Mr. Tangerine enjoys the various high-definition television channels. In fact, he's one of those guys who will only watch HD. He cannot abide the regular crapola-definition programming.
There are a couple HD music channels, so he's been watching a lot of concert performances from the Isle of Wight music festival and whatnot. Right now, he's watching some sort of documentary/concert combo on Palladia (is this a new channel? I think so) featuring circa-1970 African-American music and talk (including Richard Pryor). Anyway, an older man clad in a Pepto Bismol pink shorts suit sang a couple rousing songs, including "Do the Funky Chicken." Google tells me he's soul singer Rufus Thomas.

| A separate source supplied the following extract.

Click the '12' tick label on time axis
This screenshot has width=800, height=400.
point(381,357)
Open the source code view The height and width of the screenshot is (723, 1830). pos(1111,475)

Anyway: So, the concert-going crowd was dancing the Funky Chicken dance, and they were getting their groove on. The dance looked more like dancing than poultry. See for yourself: here's the video of Thomas's Wattstax performance.
The nadir of American culture just might be the white folks' chicken dance:
Frankly, I don't know why they call it the chicken "dance," because...that's not dancing. Nor does it resemble the motion of chickens. And it is certainly not what one would term "funky."
Do the Funky Chicken, and you display a love of life and music and rhythm. Do the chicken "dance," and you look like a halfwit. Nay, a quarterwit. And a dork. With no sense of rhythm. And no reason to go on living.
Remind me to tell my child that if he ever gets married after he's grown, he must not allow the chicken "dance" to bust out at his wedding reception.